Records from a collection
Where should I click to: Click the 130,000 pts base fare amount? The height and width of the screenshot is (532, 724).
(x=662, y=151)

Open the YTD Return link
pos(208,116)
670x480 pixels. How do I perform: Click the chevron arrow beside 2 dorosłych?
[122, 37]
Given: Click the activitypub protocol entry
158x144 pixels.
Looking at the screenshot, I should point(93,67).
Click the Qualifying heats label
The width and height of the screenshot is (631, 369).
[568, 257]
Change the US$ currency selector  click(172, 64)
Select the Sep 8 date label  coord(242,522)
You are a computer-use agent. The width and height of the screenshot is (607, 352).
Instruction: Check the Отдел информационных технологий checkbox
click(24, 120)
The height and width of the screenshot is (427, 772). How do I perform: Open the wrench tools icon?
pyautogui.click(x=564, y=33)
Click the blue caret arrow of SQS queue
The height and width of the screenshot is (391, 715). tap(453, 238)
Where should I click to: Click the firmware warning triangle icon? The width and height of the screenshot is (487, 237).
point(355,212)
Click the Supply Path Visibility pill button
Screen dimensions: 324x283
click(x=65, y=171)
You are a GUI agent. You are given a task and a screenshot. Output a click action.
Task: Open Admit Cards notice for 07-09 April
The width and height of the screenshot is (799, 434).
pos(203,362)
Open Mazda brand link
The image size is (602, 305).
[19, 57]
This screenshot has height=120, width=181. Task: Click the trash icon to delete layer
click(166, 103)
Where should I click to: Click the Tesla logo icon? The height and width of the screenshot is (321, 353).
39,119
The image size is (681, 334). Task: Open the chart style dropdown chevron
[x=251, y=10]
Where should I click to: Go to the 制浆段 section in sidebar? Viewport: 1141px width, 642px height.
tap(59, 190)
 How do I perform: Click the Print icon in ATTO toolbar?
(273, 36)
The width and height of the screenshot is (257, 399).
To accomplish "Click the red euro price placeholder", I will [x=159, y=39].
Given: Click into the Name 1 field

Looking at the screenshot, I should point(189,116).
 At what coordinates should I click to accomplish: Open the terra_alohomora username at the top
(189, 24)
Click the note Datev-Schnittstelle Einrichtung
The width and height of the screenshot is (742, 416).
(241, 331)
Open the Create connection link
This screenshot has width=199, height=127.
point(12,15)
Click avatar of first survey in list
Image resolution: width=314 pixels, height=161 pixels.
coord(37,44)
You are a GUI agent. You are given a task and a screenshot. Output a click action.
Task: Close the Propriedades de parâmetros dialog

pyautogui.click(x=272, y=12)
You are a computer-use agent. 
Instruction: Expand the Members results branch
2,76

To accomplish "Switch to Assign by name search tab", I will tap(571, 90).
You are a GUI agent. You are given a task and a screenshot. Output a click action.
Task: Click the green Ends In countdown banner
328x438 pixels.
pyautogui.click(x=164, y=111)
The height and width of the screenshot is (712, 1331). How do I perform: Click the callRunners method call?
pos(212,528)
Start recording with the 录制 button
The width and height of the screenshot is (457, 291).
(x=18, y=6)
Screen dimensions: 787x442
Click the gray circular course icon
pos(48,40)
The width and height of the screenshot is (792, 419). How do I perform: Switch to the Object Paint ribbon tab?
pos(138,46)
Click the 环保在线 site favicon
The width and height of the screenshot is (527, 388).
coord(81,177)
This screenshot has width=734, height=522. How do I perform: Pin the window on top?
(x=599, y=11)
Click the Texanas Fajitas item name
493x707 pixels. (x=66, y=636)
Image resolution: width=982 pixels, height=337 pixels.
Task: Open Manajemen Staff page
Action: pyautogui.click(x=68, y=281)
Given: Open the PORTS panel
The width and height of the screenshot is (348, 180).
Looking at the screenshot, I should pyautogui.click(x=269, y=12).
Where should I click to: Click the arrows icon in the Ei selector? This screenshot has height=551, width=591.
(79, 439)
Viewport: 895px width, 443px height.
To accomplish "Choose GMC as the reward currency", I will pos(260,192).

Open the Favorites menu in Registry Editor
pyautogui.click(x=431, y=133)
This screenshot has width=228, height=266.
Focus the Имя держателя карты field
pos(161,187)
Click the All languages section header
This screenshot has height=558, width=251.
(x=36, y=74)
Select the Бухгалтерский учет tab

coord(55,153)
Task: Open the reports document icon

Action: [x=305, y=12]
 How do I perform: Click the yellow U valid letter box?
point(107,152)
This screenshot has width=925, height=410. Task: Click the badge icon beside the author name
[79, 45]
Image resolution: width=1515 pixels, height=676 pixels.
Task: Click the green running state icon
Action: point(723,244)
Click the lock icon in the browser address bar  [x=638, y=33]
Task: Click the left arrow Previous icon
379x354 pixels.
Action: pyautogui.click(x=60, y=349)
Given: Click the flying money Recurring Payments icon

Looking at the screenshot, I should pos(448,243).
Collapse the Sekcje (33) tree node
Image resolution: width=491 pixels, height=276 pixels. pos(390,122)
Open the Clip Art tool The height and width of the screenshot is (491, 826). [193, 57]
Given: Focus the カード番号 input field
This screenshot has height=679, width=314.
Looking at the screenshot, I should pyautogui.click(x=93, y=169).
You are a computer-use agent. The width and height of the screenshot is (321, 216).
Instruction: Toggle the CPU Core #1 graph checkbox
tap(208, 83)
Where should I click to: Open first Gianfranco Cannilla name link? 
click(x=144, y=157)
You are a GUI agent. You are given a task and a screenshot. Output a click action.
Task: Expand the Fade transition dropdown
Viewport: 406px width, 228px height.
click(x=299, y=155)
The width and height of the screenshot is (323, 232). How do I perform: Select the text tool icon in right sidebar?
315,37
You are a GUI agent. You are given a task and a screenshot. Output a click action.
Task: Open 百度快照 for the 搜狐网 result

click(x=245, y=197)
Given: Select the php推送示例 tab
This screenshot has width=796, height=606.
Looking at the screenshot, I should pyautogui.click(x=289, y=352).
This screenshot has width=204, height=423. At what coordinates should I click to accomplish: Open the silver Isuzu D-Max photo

AIM OF THE TASK:
Render every line above as a JSON list of strings, one string per line, and skip the blank lines.

SOLUTION TO THIS TASK:
[
  "Where should I click to: Click the 130,000 pts base fare amount? The height and width of the screenshot is (532, 724).",
  "(x=662, y=151)",
  "Open the YTD Return link",
  "pos(208,116)",
  "670x480 pixels. How do I perform: Click the chevron arrow beside 2 dorosłych?",
  "[122, 37]",
  "Given: Click the activitypub protocol entry",
  "158x144 pixels.",
  "Looking at the screenshot, I should point(93,67).",
  "Click the Qualifying heats label",
  "The width and height of the screenshot is (631, 369).",
  "[568, 257]",
  "Change the US$ currency selector  click(172, 64)",
  "Select the Sep 8 date label  coord(242,522)",
  "You are a computer-use agent. The width and height of the screenshot is (607, 352).",
  "Instruction: Check the Отдел информационных технологий checkbox",
  "click(24, 120)",
  "The height and width of the screenshot is (427, 772). How do I perform: Open the wrench tools icon?",
  "pyautogui.click(x=564, y=33)",
  "Click the blue caret arrow of SQS queue",
  "The height and width of the screenshot is (391, 715). tap(453, 238)",
  "Where should I click to: Click the firmware warning triangle icon? The width and height of the screenshot is (487, 237).",
  "point(355,212)",
  "Click the Supply Path Visibility pill button",
  "Screen dimensions: 324x283",
  "click(x=65, y=171)",
  "You are a GUI agent. You are given a task and a screenshot. Output a click action.",
  "Task: Open Admit Cards notice for 07-09 April",
  "The width and height of the screenshot is (799, 434).",
  "pos(203,362)",
  "Open Mazda brand link",
  "The image size is (602, 305).",
  "[19, 57]",
  "This screenshot has height=120, width=181. Task: Click the trash icon to delete layer",
  "click(166, 103)",
  "Where should I click to: Click the Tesla logo icon? The height and width of the screenshot is (321, 353).",
  "39,119",
  "The image size is (681, 334). Task: Open the chart style dropdown chevron",
  "[x=251, y=10]",
  "Where should I click to: Go to the 制浆段 section in sidebar? Viewport: 1141px width, 642px height.",
  "tap(59, 190)",
  " How do I perform: Click the Print icon in ATTO toolbar?",
  "(273, 36)",
  "The width and height of the screenshot is (257, 399).",
  "To accomplish \"Click the red euro price placeholder\", I will [x=159, y=39].",
  "Given: Click into the Name 1 field",
  "Looking at the screenshot, I should point(189,116).",
  " At what coordinates should I click to accomplish: Open the terra_alohomora username at the top",
  "(189, 24)",
  "Click the note Datev-Schnittstelle Einrichtung",
  "The width and height of the screenshot is (742, 416).",
  "(241, 331)",
  "Open the Create connection link",
  "This screenshot has width=199, height=127.",
  "point(12,15)",
  "Click avatar of first survey in list",
  "Image resolution: width=314 pixels, height=161 pixels.",
  "coord(37,44)",
  "You are a GUI agent. You are given a task and a screenshot. Output a click action.",
  "Task: Close the Propriedades de parâmetros dialog",
  "pyautogui.click(x=272, y=12)",
  "You are a computer-use agent. ",
  "Instruction: Expand the Members results branch",
  "2,76",
  "To accomplish \"Switch to Assign by name search tab\", I will tap(571, 90).",
  "You are a GUI agent. You are given a task and a screenshot. Output a click action.",
  "Task: Click the green Ends In countdown banner",
  "328x438 pixels.",
  "pyautogui.click(x=164, y=111)",
  "The height and width of the screenshot is (712, 1331). How do I perform: Click the callRunners method call?",
  "pos(212,528)",
  "Start recording with the 录制 button",
  "The width and height of the screenshot is (457, 291).",
  "(x=18, y=6)",
  "Screen dimensions: 787x442",
  "Click the gray circular course icon",
  "pos(48,40)",
  "The width and height of the screenshot is (792, 419). How do I perform: Switch to the Object Paint ribbon tab?",
  "pos(138,46)",
  "Click the 环保在线 site favicon",
  "The width and height of the screenshot is (527, 388).",
  "coord(81,177)",
  "This screenshot has width=734, height=522. How do I perform: Pin the window on top?",
  "(x=599, y=11)",
  "Click the Texanas Fajitas item name",
  "493x707 pixels. (x=66, y=636)",
  "Image resolution: width=982 pixels, height=337 pixels.",
  "Task: Open Manajemen Staff page",
  "Action: pyautogui.click(x=68, y=281)",
  "Given: Open the PORTS panel",
  "The width and height of the screenshot is (348, 180).",
  "Looking at the screenshot, I should pyautogui.click(x=269, y=12).",
  "Where should I click to: Click the arrows icon in the Ei selector? This screenshot has height=551, width=591.",
  "(79, 439)",
  "Viewport: 895px width, 443px height.",
  "To accomplish \"Choose GMC as the reward currency\", I will pos(260,192).",
  "Open the Favorites menu in Registry Editor",
  "pyautogui.click(x=431, y=133)",
  "This screenshot has width=228, height=266.",
  "Focus the Имя держателя карты field",
  "pos(161,187)",
  "Click the All languages section header",
  "This screenshot has height=558, width=251.",
  "(x=36, y=74)",
  "Select the Бухгалтерский учет tab",
  "coord(55,153)",
  "Task: Open the reports document icon",
  "Action: [x=305, y=12]",
  " How do I perform: Click the yellow U valid letter box?",
  "point(107,152)",
  "This screenshot has width=925, height=410. Task: Click the badge icon beside the author name",
  "[79, 45]",
  "Image resolution: width=1515 pixels, height=676 pixels.",
  "Task: Click the green running state icon",
  "Action: point(723,244)",
  "Click the lock icon in the browser address bar  [x=638, y=33]",
  "Task: Click the left arrow Previous icon",
  "379x354 pixels.",
  "Action: pyautogui.click(x=60, y=349)",
  "Given: Click the flying money Recurring Payments icon",
  "Looking at the screenshot, I should pos(448,243).",
  "Collapse the Sekcje (33) tree node",
  "Image resolution: width=491 pixels, height=276 pixels. pos(390,122)",
  "Open the Clip Art tool The height and width of the screenshot is (491, 826). [193, 57]",
  "Given: Focus the カード番号 input field",
  "This screenshot has height=679, width=314.",
  "Looking at the screenshot, I should pyautogui.click(x=93, y=169).",
  "You are a computer-use agent. The width and height of the screenshot is (321, 216).",
  "Instruction: Toggle the CPU Core #1 graph checkbox",
  "tap(208, 83)",
  "Where should I click to: Open first Gianfranco Cannilla name link? ",
  "click(x=144, y=157)",
  "You are a GUI agent. You are given a task and a screenshot. Output a click action.",
  "Task: Expand the Fade transition dropdown",
  "Viewport: 406px width, 228px height.",
  "click(x=299, y=155)",
  "The width and height of the screenshot is (323, 232). How do I perform: Select the text tool icon in right sidebar?",
  "315,37",
  "You are a GUI agent. You are given a task and a screenshot. Output a click action.",
  "Task: Open 百度快照 for the 搜狐网 result",
  "click(x=245, y=197)",
  "Given: Select the php推送示例 tab",
  "This screenshot has width=796, height=606.",
  "Looking at the screenshot, I should pyautogui.click(x=289, y=352).",
  "This screenshot has width=204, height=423. At what coordinates should I click to accomplish: Open the silver Isuzu D-Max photo"
]